Review of Fabiola

Fabiola (1949)
The U.S. dubbed is FAR from fabulous!
13 November 2003
The U.S. version of this Italian-made spectacle (with three famous French actors in the leads!) had well over an hour trimmed from its two-and-one-half-hour plus length and the inevitable result is one of the most confusing mish-mashes imaginable. I defy anyone to make sense of it, especially as the final sequences unreel.
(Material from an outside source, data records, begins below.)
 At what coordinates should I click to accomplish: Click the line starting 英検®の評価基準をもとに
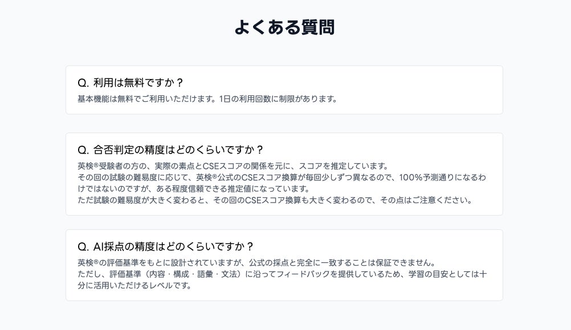[256, 263]
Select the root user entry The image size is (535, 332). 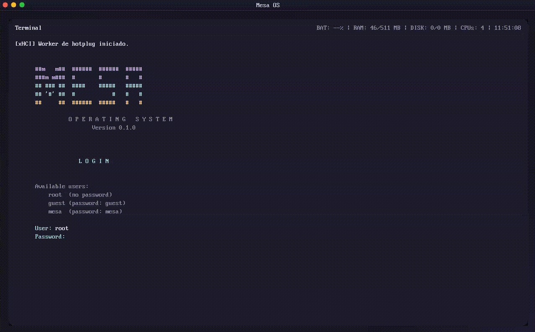[x=80, y=195]
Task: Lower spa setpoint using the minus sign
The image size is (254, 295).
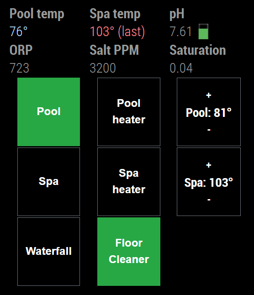Action: click(x=209, y=200)
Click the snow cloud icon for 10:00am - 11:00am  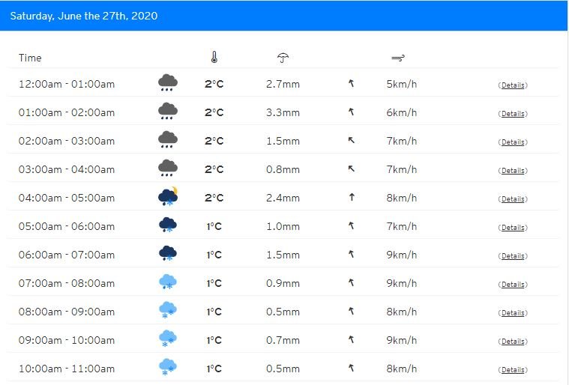168,367
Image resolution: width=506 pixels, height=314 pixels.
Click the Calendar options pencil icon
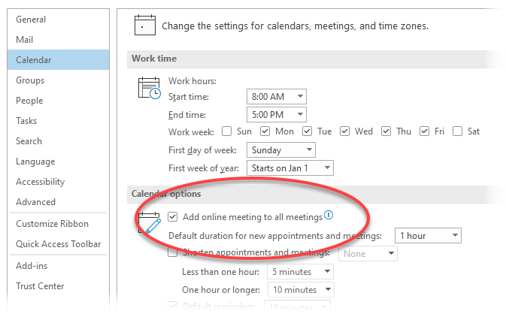click(x=149, y=224)
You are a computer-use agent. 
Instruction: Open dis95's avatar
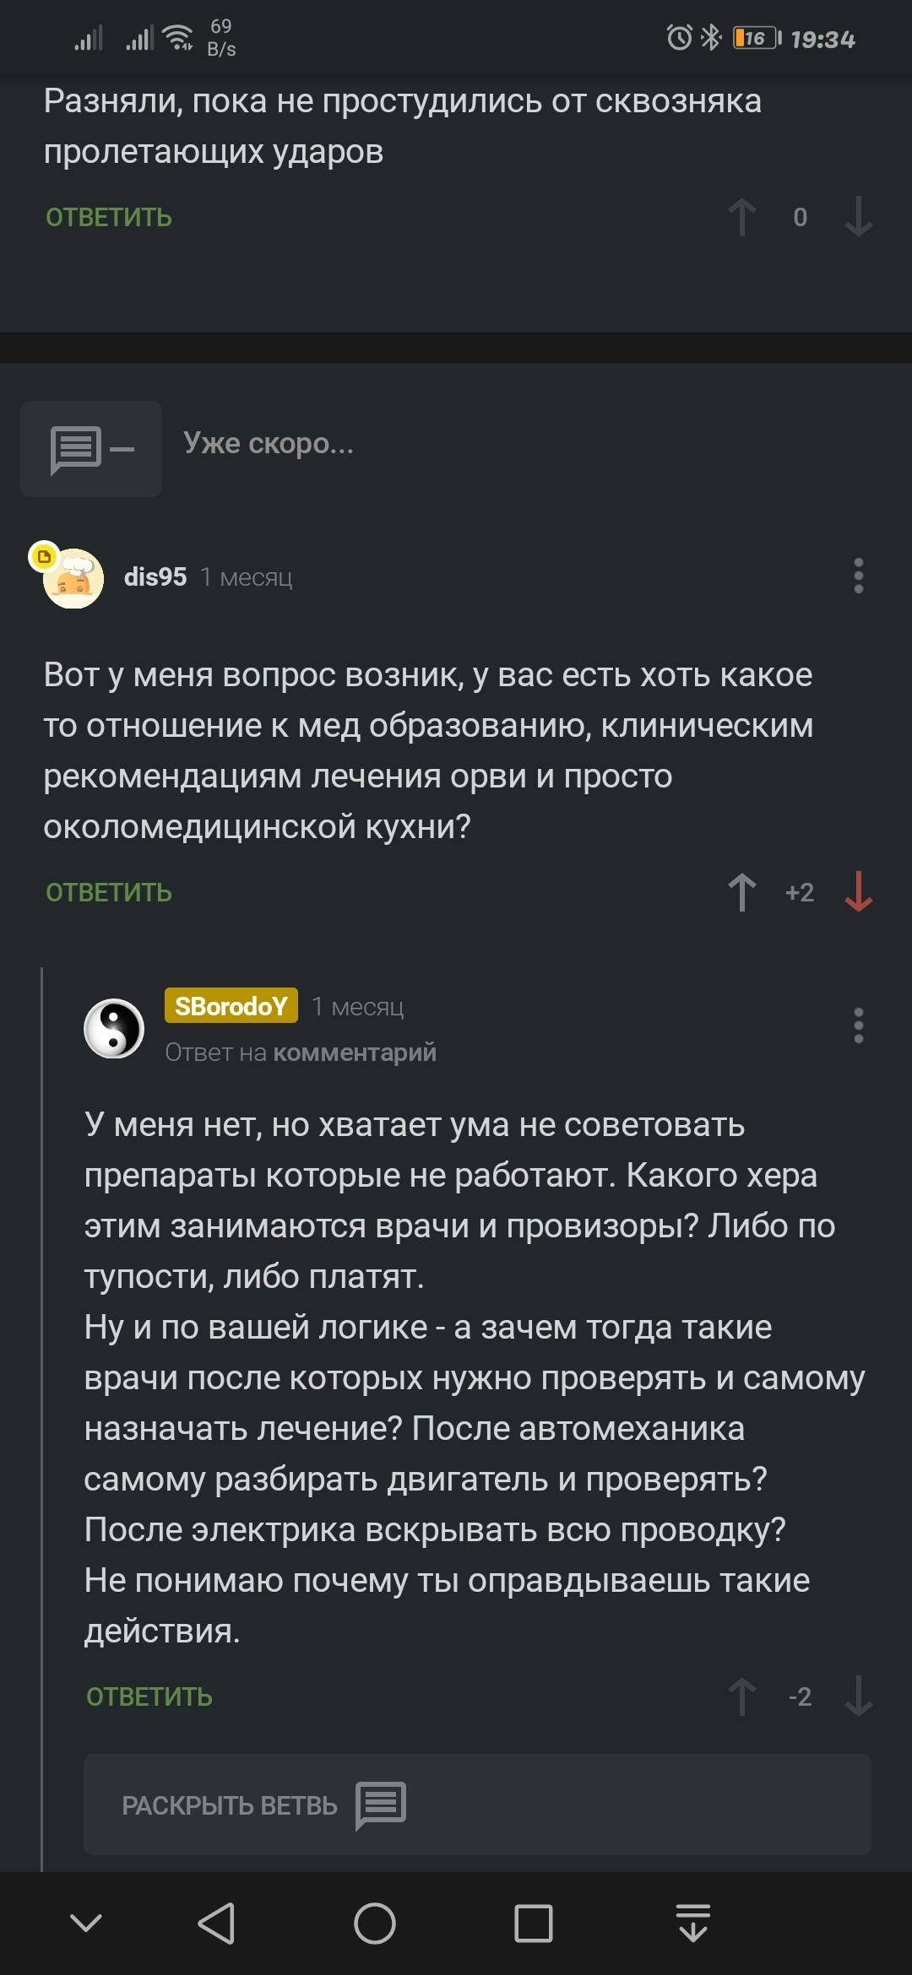click(x=73, y=578)
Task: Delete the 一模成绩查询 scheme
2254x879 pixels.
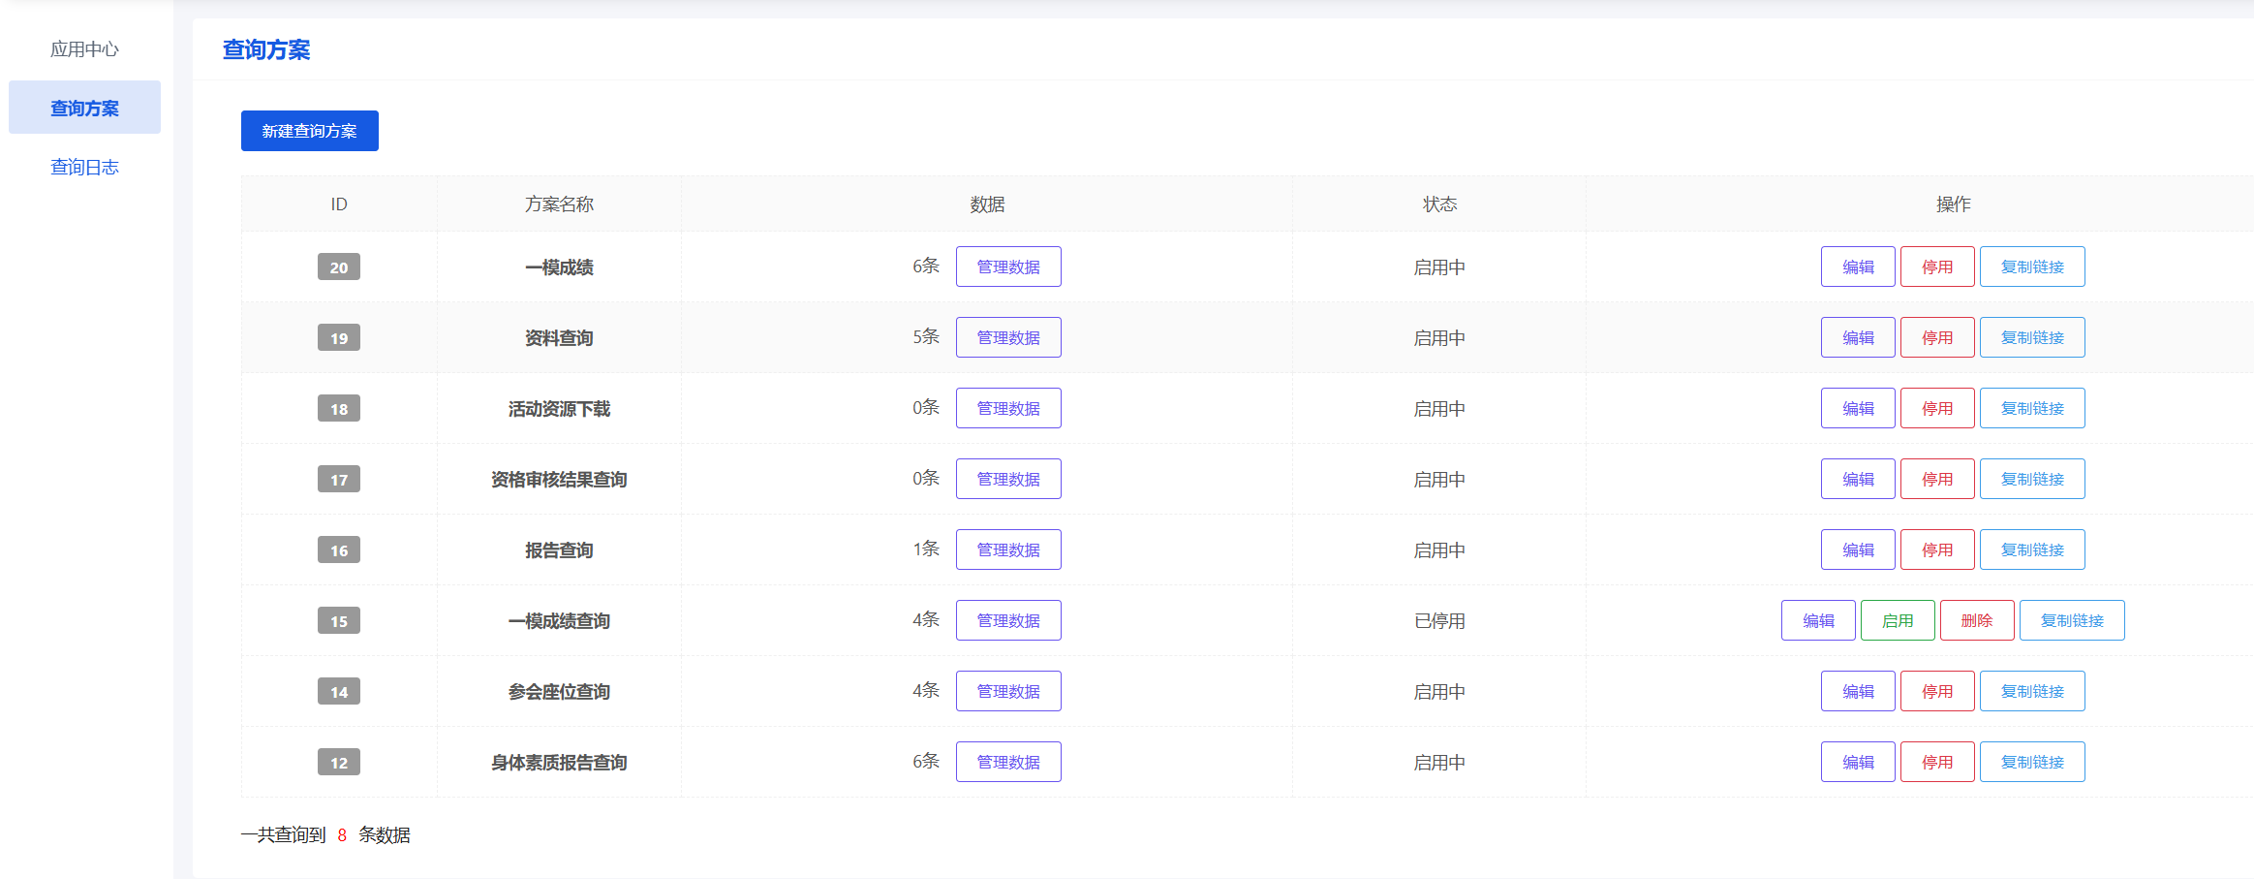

Of course the dubbing is atrocious and the sound effects and music score suffer terrible desecration as well. It was quite lavishly produced (in black-and-white, alas!) and the costumes, by Veniero Colasanti, especially, are exceptionally well done. (His very professional work was featured in a trio of Samuel Bronston-produced epics some years later, "El Cid," "55 Days at Peking," and "The Fall of the Roman Empire.") Over a dozen writers, credited and uncredited, had a hand in preparing a screenplay from Nicholas Cardinal Wiseman's monumental novel, and character motivations and dialogue, at least in the dubbed version, are something to ignore as the spectacle unfolds.

The cool blonde beauty of Michele Morgan, in the title role, is put to good use, though she seems quite wooden, something that is usually said about a male hero in films of this type. Henri Vidal, as Rhual, is, in contrast, quite animated and acquits himself as well as can be expected amid the impossible machinations of the scenarists.

A purveyor of off-beat and hard-to-find titles has this title available, culled from a less-than-perfect (to say the least) 16 mm print but it's worth a look if your taste runs to sword-and-sandal stuff set in ancient Rome with Christians in peril and Roman mobs lusting for their gruesome extermination.